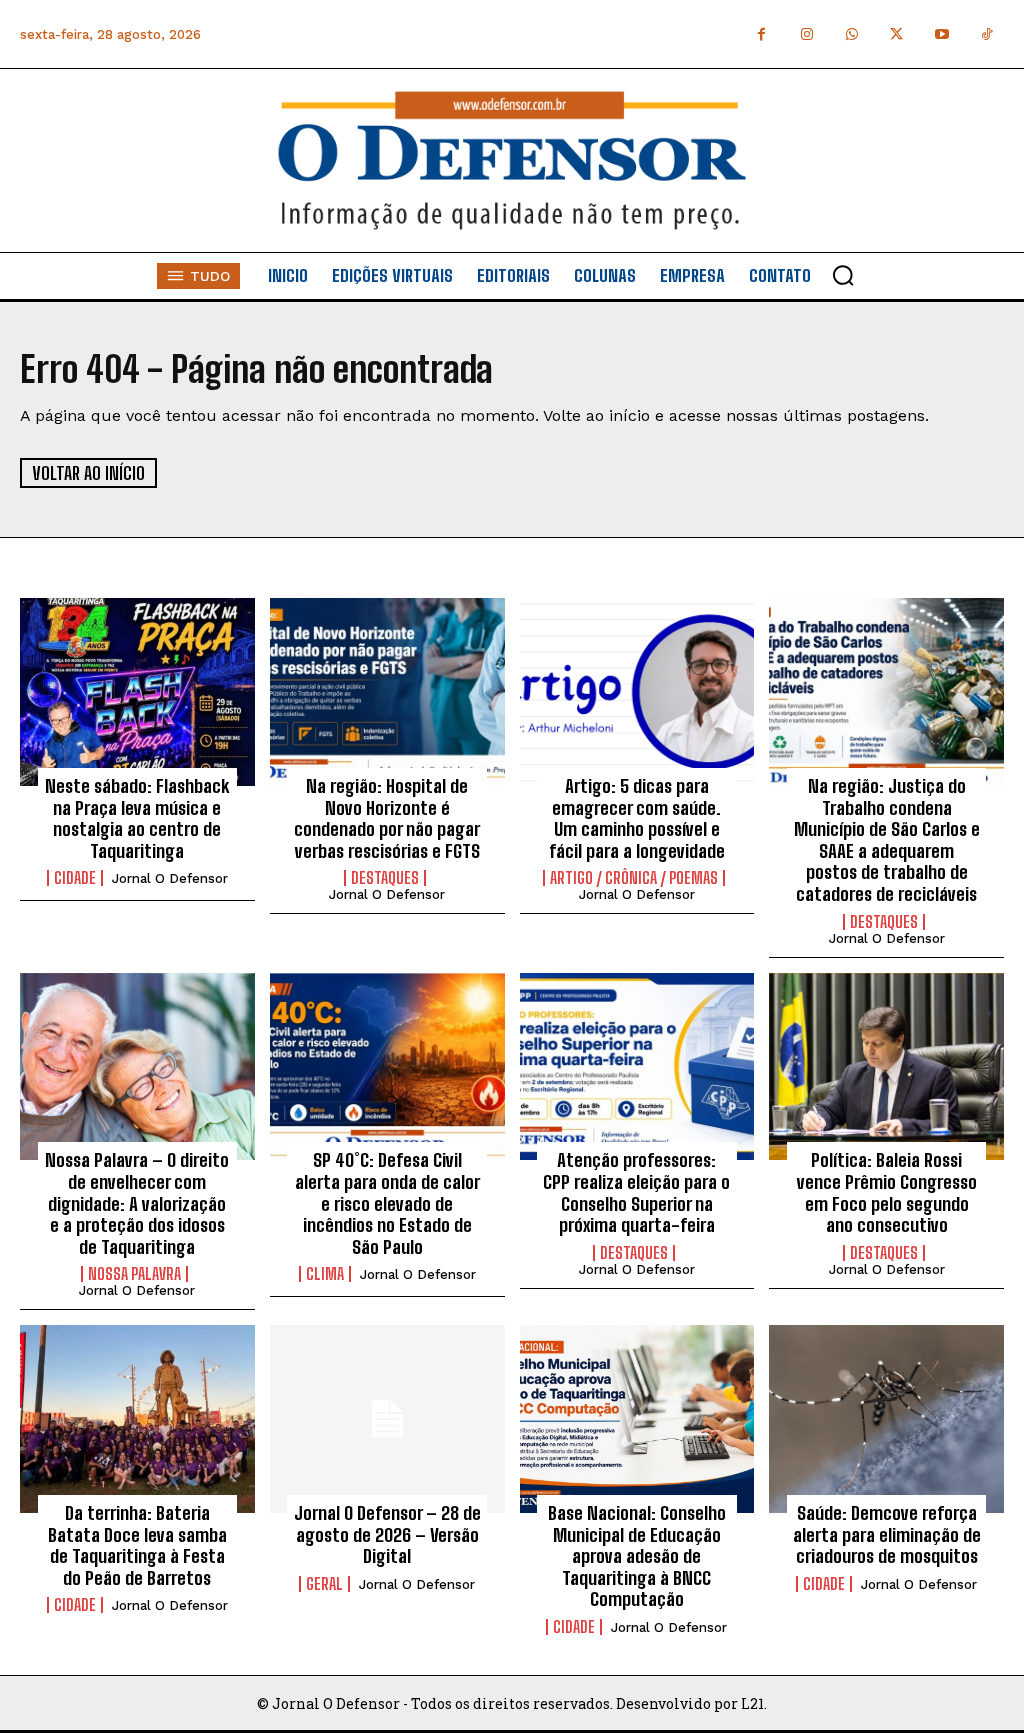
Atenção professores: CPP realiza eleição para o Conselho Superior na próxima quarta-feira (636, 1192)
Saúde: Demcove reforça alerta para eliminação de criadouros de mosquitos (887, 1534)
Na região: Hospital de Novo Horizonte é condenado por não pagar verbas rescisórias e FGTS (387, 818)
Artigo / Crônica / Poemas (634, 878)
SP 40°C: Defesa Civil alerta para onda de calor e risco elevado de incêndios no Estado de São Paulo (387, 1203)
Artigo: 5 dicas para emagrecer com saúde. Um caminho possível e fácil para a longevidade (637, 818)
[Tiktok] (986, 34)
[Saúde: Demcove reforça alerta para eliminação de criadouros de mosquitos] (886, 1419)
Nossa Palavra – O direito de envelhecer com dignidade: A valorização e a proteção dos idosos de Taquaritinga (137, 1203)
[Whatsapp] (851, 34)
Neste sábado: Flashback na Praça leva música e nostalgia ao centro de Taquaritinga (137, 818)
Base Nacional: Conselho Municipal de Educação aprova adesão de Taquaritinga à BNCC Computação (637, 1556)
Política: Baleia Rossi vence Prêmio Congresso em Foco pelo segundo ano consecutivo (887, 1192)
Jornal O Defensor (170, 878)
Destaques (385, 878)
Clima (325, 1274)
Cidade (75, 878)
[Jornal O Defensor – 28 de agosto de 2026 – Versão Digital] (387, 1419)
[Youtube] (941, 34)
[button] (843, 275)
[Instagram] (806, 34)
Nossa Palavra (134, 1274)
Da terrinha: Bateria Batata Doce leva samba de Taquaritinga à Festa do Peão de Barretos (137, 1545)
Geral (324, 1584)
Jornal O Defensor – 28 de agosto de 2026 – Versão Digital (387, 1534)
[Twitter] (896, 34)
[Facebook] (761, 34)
======
• TASK DIRECTIONS:
Give back all of the material exactly, though without the images it contains.

• FINISHED TASK:
Atenção professores: CPP realiza eleição para o Conselho Superior na próxima quarta-feira (636, 1192)
Saúde: Demcove reforça alerta para eliminação de criadouros de mosquitos (887, 1534)
Na região: Hospital de Novo Horizonte é condenado por não pagar verbas rescisórias e FGTS (387, 818)
Artigo / Crônica / Poemas (634, 878)
SP 40°C: Defesa Civil alerta para onda de calor e risco elevado de incêndios no Estado de São Paulo (387, 1203)
Artigo: 5 dicas para emagrecer com saúde. Um caminho possível e fácil para a longevidade (637, 818)
[Tiktok] (986, 34)
[Saúde: Demcove reforça alerta para eliminação de criadouros de mosquitos] (886, 1419)
Nossa Palavra – O direito de envelhecer com dignidade: A valorização e a proteção dos idosos de Taquaritinga (137, 1203)
[Whatsapp] (851, 34)
Neste sábado: Flashback na Praça leva música e nostalgia ao centro de Taquaritinga (137, 818)
Base Nacional: Conselho Municipal de Educação aprova adesão de Taquaritinga à BNCC Computação (637, 1556)
Política: Baleia Rossi vence Prêmio Congresso em Foco pelo segundo ano consecutivo (887, 1192)
Jornal O Defensor (170, 878)
Destaques (385, 878)
Clima (325, 1274)
Cidade (75, 878)
[Jornal O Defensor – 28 de agosto de 2026 – Versão Digital] (387, 1419)
[Youtube] (941, 34)
[button] (843, 275)
[Instagram] (806, 34)
Nossa Palavra (134, 1274)
Da terrinha: Bateria Batata Doce leva samba de Taquaritinga à Festa do Peão de Barretos (137, 1545)
Geral (324, 1584)
Jornal O Defensor – 28 de agosto de 2026 – Versão Digital (387, 1534)
[Twitter] (896, 34)
[Facebook] (761, 34)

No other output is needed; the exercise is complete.